I remarked to one of the docents that it is too bad these exhibits are not incorporated into the main Bletchley Park site itself because it makes it much easier to understand how the code breaking worked, but he explained that back in the 70s there were political battles between the traditional code breaking preservationists and the computer restoration guys and they have never gotten along. The former put up a big steel fence to separate the computer guys and the signage makes very little effort to guide you to the location of the museum. Too bad.

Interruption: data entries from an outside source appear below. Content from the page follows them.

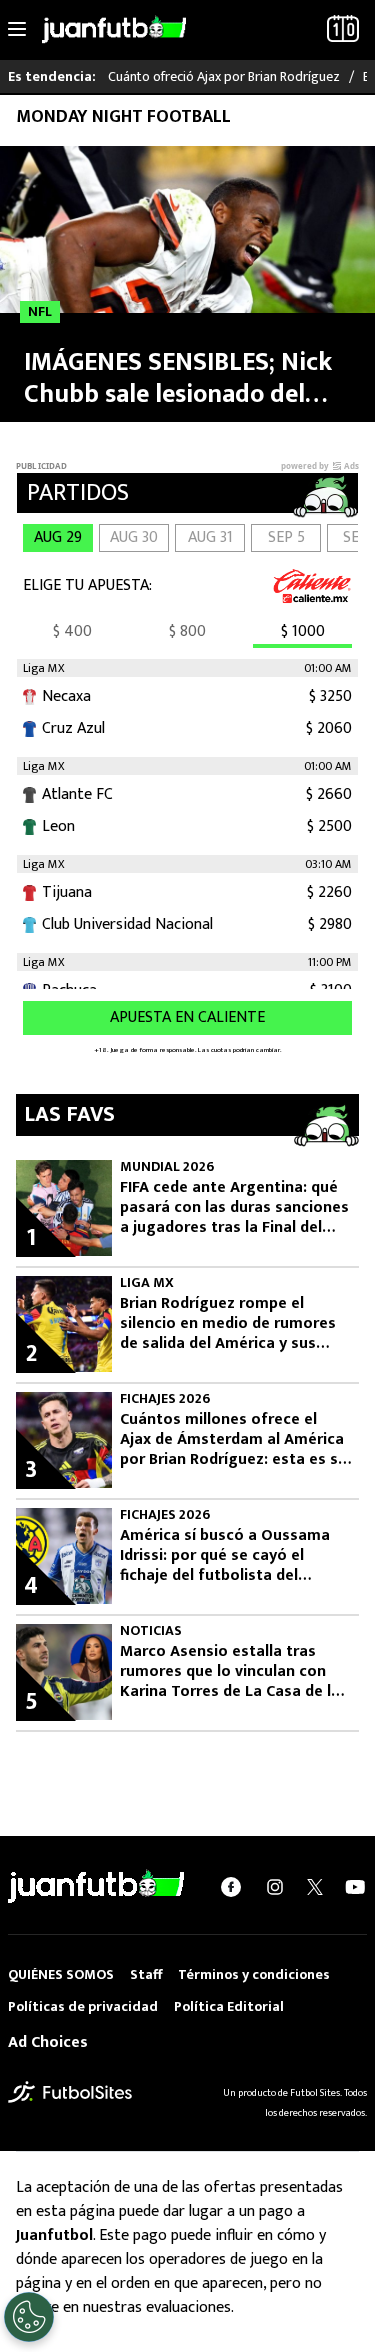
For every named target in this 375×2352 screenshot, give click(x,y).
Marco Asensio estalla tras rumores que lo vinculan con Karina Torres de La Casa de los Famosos (234, 1672)
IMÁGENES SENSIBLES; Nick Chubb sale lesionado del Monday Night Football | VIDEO (178, 378)
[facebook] (231, 1887)
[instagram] (275, 1887)
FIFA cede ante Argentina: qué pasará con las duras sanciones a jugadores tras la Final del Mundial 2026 (234, 1208)
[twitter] (315, 1887)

The second half of the museum pales in comparison, attempting to document the history of both mainframe era and personal computers. The large scale equipment is mostly obscure British kit, such as the defunct ICL, although they did have a PDP-8, part of a Cray 1, and a replica of EDSAC, the first stored program computer. The PC stuff was rather mundane. They have an Altair 8800b, which was a follow-on model to the first computer kit I assembled myself in 1976. And of course, an original IBM PC, a Mac, various computer games, etc. For those interested in computer history after WWII, I recommend instead the Computer History Museum in Mountain View, California.

EDSAC
EDSAC Rear
PDP-8
Altair 8800b Kit Computer
Cray 1-S/2000
Rear
Model of the original Bletchley Park layout

Having some free time, after returning by train, I walked 1.5 miles to the National Portrait Gallery near Trafalgar Square. I do not want to burden this page with too many photographs, so I included only photos that I thought were very interesting or relevant to me. Then it was a mile back to the hotel, in a lovely walk through St. James Park in perfect weather. Dinner was at a casual steakhouse right across the way from that Portuguese restaurant last night.

Tim Berners-Lee (small statue)
Neville Chamberlain
Florence Nightingale
A young Winston Churchill
British generals of World War I
Caption

Friday, September 15 — Flying home

I planned to take an Uber to Heathrow. Not the cheapest way to travel, but considerably less than a London taxi and I did not feel like schlepping my bags up and down subway staircases. However, to my surprise, at 5 AM I received a text that my chauffeur was on his way to pick me up at 6:30. Apparently the museum travel staff arranged this as part of the tour package but neglected to inform me or our tour manager Naomi. So I had a nice ride in a Tesla model Y. United has a very good lounge in Terminal 2, so it was a pleasure to wait there a few hours and enjoy an excellent breakfast buffet. The flight back was decent in premium economy. For the first time in my flying career, I purchased an hour of Wi-Fi Internet access so that I could order the new iPhone 15 Pro when the Apple Store opened at 5 AM Pacific time. Although you cannot do streaming, the Wi-Fi on the web and for email did work pretty well.